— TAREA PROPUESTA 1 —
Traduce al inglés la siguiente oración del texto para leer: "Ok Elvis di por sentado que se entendia que eran fotografias de obturador abierto, en cuanto a Jorge a10 me alegro que te saliera todo bien, aca son ilegales, si te agarran jaja."
— TAREA PROPUESTA 2 —
Indica cuántas líneas del listado contienen la palabra "agent". Responde solo con el número.

— TEXTO PARA LEER —
+++

Acá te dejo el link del video..YouTube - Tesla Car Thief Protection 
Y por favor mejora un poco tu ortografía...Todo bien igual!..un saludo


----------



## jorge_a10 (Ene 24, 2008)

Lo hice   quedo buenicimo, a la salida de la bobina (una "pequeña" bobina seca de un 350 ) le puse una bujia de 2 electrodos, la chispa es fuerticima, zumba y todo , , al circuito le tengo puesto un capacitador de 0.1microfaradios pero lo voy a cambiar por uno de 1microfaradio (para que pueda variar de 65 a 720 hz porque ahorita esta alticimo ) tengo los potenciometros a la mayor resistencia para compensar el capacitador , de verdad muchas gracias a todos. En lo que pueda consigo para grabar un video, lo monto en youtube y se los paso , y despues cuando haga el lanza llamas tambien se los paso . Elvis ese programa esta buenicimo gracias.
Bueno mis panas(amigos en venezolano) les devo el video espero esta semana grabarlo.
Gracias
Atte. Jorge Anda


----------



## KARAPALIDA (Ene 25, 2008)

Ok Elvis di por sentado que se entendia que eran fotografias de obturador abierto, en cuanto a Jorge a10 me alegro que te saliera todo bien, aca son ilegales, si te agarran jaja.


----------



## Elvis! (Ene 25, 2008)

Muchas gracias Jorge por constestarme!..y de nada para eso estoy! para ayudate!
La verdad es que es mus sorprendente la primera vez que se ve una bobina a la maxima potencia..yo tambien lo hice..y me canse de jugar con eso..jaja..

Proba acercado unas lamparas a las chispas (que las chispas toquen los contactos inferiores de las lamparas... ..y mira lo que pasa dentro de las mismas..es muy bello de ver..

Te dejo una imagen!..


----------



## jorge_a10 (Ene 25, 2008)

oks amigo voy a probar, se ve buenisimo, seguro no m va a dar un corrientazo? pq hace 5 minutos me lleve uno  sabroso jajaja lo senti de una mano a la otra, lo que pasa es que lo monte a lo apurado pero mañana le dedico tiempo y lo hago detalladamente  dentro de una cajita de madera y un switch pulsador, caramba no sabia que fueran ilegales en alguna parte del mundo menos en argentina, a lo mejor en venezuela tambien pero x's


----------



## alfredito (Mar 28, 2008)

+++

— LISTADO PROPORCIONADO —
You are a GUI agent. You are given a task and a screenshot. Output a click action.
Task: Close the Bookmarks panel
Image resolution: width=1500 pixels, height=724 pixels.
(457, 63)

+++

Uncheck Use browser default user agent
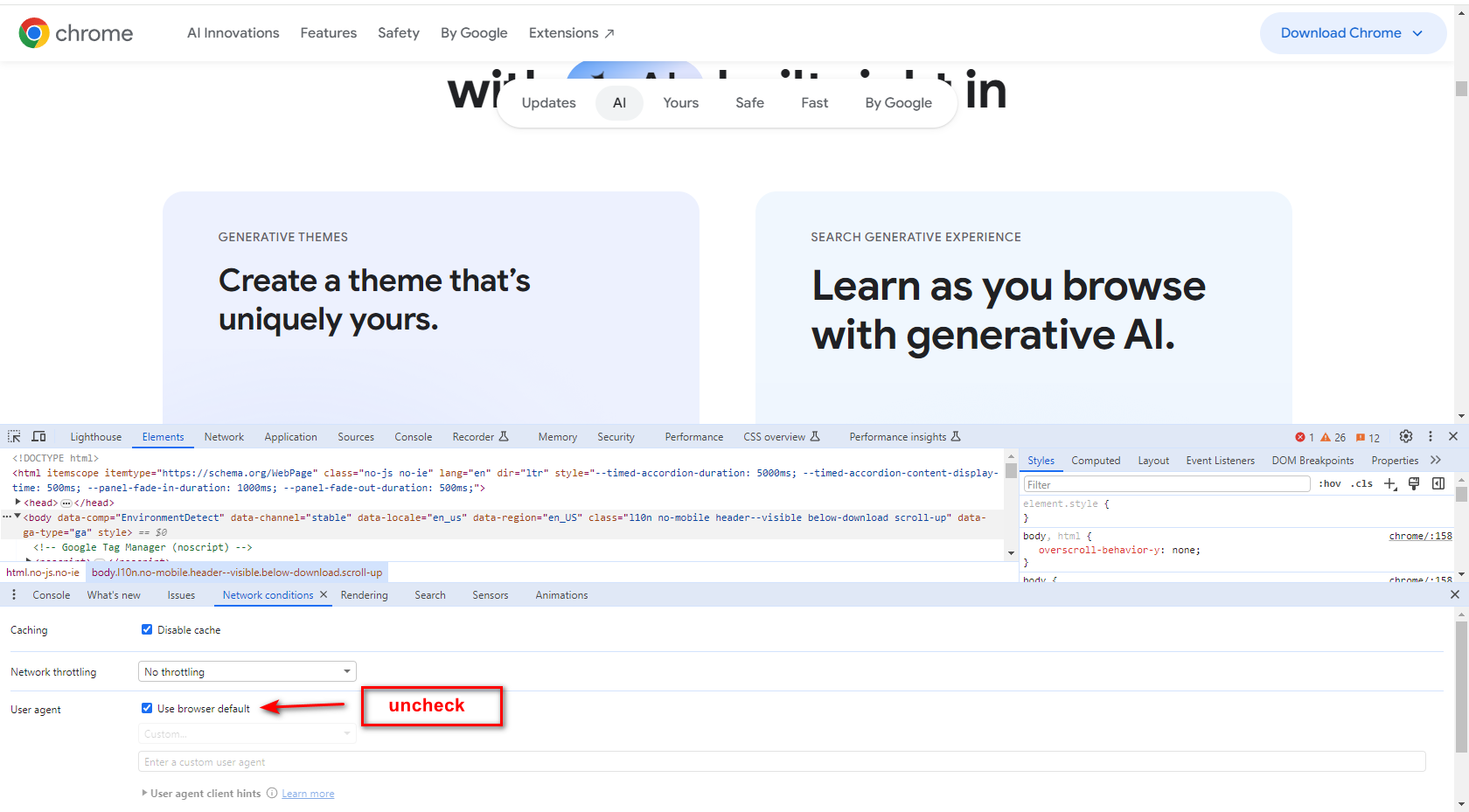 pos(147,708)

+++

— SOLUCIÓN 1 —
Ok Elvis, I took it for granted that it was understood they were open-shutter photographs; as for Jorge a10, I'm glad everything turned out well for you. Here they're illegal, if they catch you, haha.

— SOLUCIÓN 2 —
2